↓↓↓

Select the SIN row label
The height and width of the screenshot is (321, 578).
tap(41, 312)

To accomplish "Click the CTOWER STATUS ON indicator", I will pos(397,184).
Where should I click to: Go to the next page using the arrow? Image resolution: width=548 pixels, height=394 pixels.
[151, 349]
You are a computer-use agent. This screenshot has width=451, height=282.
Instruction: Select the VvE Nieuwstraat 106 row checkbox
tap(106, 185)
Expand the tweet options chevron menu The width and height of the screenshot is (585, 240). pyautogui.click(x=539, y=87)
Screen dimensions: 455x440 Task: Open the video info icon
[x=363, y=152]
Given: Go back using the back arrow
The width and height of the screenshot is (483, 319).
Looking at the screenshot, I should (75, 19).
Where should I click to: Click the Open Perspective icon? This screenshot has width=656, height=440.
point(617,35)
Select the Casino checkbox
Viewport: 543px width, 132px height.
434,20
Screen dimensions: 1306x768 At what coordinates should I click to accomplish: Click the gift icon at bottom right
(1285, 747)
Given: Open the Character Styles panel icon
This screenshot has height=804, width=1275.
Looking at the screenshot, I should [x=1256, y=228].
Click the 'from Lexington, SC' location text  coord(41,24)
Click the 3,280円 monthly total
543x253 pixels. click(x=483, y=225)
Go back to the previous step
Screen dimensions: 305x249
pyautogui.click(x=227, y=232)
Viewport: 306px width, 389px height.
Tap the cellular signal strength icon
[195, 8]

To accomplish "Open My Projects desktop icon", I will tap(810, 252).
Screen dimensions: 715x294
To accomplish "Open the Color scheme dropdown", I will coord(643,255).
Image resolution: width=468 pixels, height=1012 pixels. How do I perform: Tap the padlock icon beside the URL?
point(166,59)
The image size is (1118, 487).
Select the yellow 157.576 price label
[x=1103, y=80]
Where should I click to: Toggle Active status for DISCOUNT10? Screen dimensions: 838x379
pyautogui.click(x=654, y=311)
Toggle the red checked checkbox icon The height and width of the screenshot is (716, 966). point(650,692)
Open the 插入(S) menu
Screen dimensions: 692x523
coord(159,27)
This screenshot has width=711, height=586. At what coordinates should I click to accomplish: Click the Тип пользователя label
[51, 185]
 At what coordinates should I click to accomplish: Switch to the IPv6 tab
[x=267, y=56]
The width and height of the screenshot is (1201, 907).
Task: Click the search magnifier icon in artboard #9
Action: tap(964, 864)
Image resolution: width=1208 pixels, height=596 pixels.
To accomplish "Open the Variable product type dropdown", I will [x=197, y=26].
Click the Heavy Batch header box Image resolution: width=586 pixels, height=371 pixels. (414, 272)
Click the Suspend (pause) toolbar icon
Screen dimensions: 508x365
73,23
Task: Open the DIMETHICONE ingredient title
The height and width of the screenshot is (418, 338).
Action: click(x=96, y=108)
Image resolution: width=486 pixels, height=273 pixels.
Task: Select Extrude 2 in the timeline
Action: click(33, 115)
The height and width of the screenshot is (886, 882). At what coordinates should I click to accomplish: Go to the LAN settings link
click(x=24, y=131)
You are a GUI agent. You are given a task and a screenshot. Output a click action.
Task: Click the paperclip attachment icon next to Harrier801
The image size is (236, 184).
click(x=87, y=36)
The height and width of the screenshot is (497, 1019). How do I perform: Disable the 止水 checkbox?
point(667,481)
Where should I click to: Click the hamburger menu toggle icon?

↑↑↑

An exact reproduction of all the records is needed.

Select the SIN row label
The height and width of the screenshot is (321, 578).
tap(41, 312)

To accomplish "Click the CTOWER STATUS ON indicator", I will pos(397,184).
Where should I click to: Go to the next page using the arrow? Image resolution: width=548 pixels, height=394 pixels.
[151, 349]
You are a computer-use agent. This screenshot has width=451, height=282.
Instruction: Select the VvE Nieuwstraat 106 row checkbox
tap(106, 185)
Expand the tweet options chevron menu The width and height of the screenshot is (585, 240). pyautogui.click(x=539, y=87)
Screen dimensions: 455x440 Task: Open the video info icon
[x=363, y=152]
Given: Go back using the back arrow
The width and height of the screenshot is (483, 319).
Looking at the screenshot, I should (75, 19).
Where should I click to: Click the Open Perspective icon? This screenshot has width=656, height=440.
point(617,35)
Select the Casino checkbox
Viewport: 543px width, 132px height.
434,20
Screen dimensions: 1306x768 At what coordinates should I click to accomplish: Click the gift icon at bottom right
(1285, 747)
Given: Open the Character Styles panel icon
This screenshot has height=804, width=1275.
Looking at the screenshot, I should [x=1256, y=228].
Click the 'from Lexington, SC' location text  coord(41,24)
Click the 3,280円 monthly total
543x253 pixels. click(x=483, y=225)
Go back to the previous step
Screen dimensions: 305x249
pyautogui.click(x=227, y=232)
Viewport: 306px width, 389px height.
Tap the cellular signal strength icon
[195, 8]

To accomplish "Open My Projects desktop icon", I will tap(810, 252).
Screen dimensions: 715x294
To accomplish "Open the Color scheme dropdown", I will coord(643,255).
Image resolution: width=468 pixels, height=1012 pixels. How do I perform: Tap the padlock icon beside the URL?
point(166,59)
The image size is (1118, 487).
Select the yellow 157.576 price label
[x=1103, y=80]
Where should I click to: Toggle Active status for DISCOUNT10? Screen dimensions: 838x379
pyautogui.click(x=654, y=311)
Toggle the red checked checkbox icon The height and width of the screenshot is (716, 966). point(650,692)
Open the 插入(S) menu
Screen dimensions: 692x523
coord(159,27)
This screenshot has width=711, height=586. At what coordinates should I click to accomplish: Click the Тип пользователя label
[51, 185]
 At what coordinates should I click to accomplish: Switch to the IPv6 tab
[x=267, y=56]
The width and height of the screenshot is (1201, 907).
Task: Click the search magnifier icon in artboard #9
Action: tap(964, 864)
Image resolution: width=1208 pixels, height=596 pixels.
To accomplish "Open the Variable product type dropdown", I will [x=197, y=26].
Click the Heavy Batch header box Image resolution: width=586 pixels, height=371 pixels. (414, 272)
Click the Suspend (pause) toolbar icon
Screen dimensions: 508x365
73,23
Task: Open the DIMETHICONE ingredient title
The height and width of the screenshot is (418, 338).
Action: click(x=96, y=108)
Image resolution: width=486 pixels, height=273 pixels.
Task: Select Extrude 2 in the timeline
Action: click(33, 115)
The height and width of the screenshot is (886, 882). At what coordinates should I click to accomplish: Go to the LAN settings link
click(x=24, y=131)
You are a GUI agent. You are given a task and a screenshot. Output a click action.
Task: Click the paperclip attachment icon next to Harrier801
The image size is (236, 184).
click(x=87, y=36)
The height and width of the screenshot is (497, 1019). How do I perform: Disable the 止水 checkbox?
point(667,481)
Where should I click to: Click the hamburger menu toggle icon?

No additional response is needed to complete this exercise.